The first research on Universal Credit, following interviews with 2701 benefit claimants in four pilot areas, shows that people claiming Universal Credit reported looking for work for 27.1 hours a week on average, compared to 13.6 hours by a comparable group of Jobseeker’s Allowance claimants. Universal Credit combines six benefits and tax credits into one.
The research shows claimants of the new system apply for more jobs per week, typically submitting 16 applications for work while Jobseeker’s Allowance recipients apply for 11. The DWP says the findings suggest that the stricter jobseeking requirements set out in their Claimant Commitment are encouraging people to look for work. Some 76% of Universal Credit claimants said that knowing their benefits would be reduced or stopped if they did not complete activities agreed with their work coach made them more likely to search for jobs.

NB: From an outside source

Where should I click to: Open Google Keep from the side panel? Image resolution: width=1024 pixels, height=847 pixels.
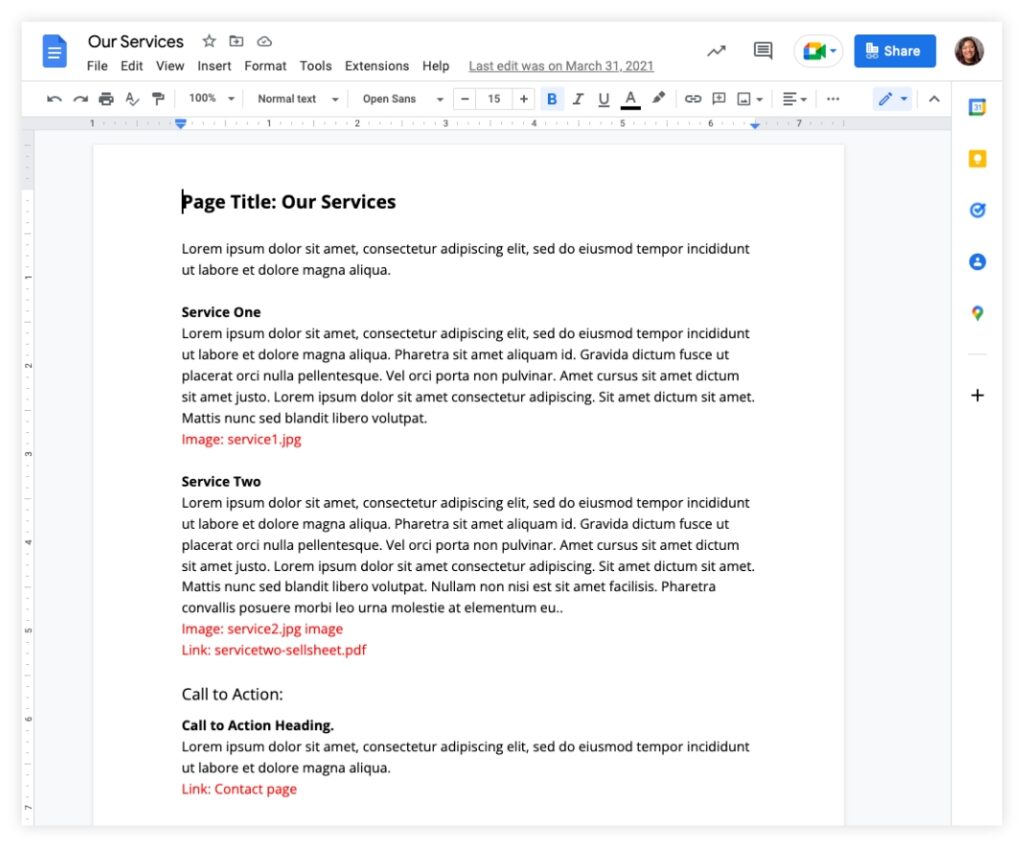(977, 158)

There were concerns about people’s ability to budget with Universal Credit which is paid monthly rather than weekly. Over three-quarters (78%) of Universal Credit claimants receiving monthly benefit payments said they felt confident about their ability to budget, but only 37% who previously claimed Jobseeker’s Allowance think being paid monthly is more convenient. Less than one in 10 (8%) have sought advances on their benefit payments.
The research also found 34% of claimants are asking for money from sources such as family and friends or payday lenders to get them through the month, compared to 19% under JSA. Universal credit is currently only in the pilot stages and the pilots only cover those with no dependents.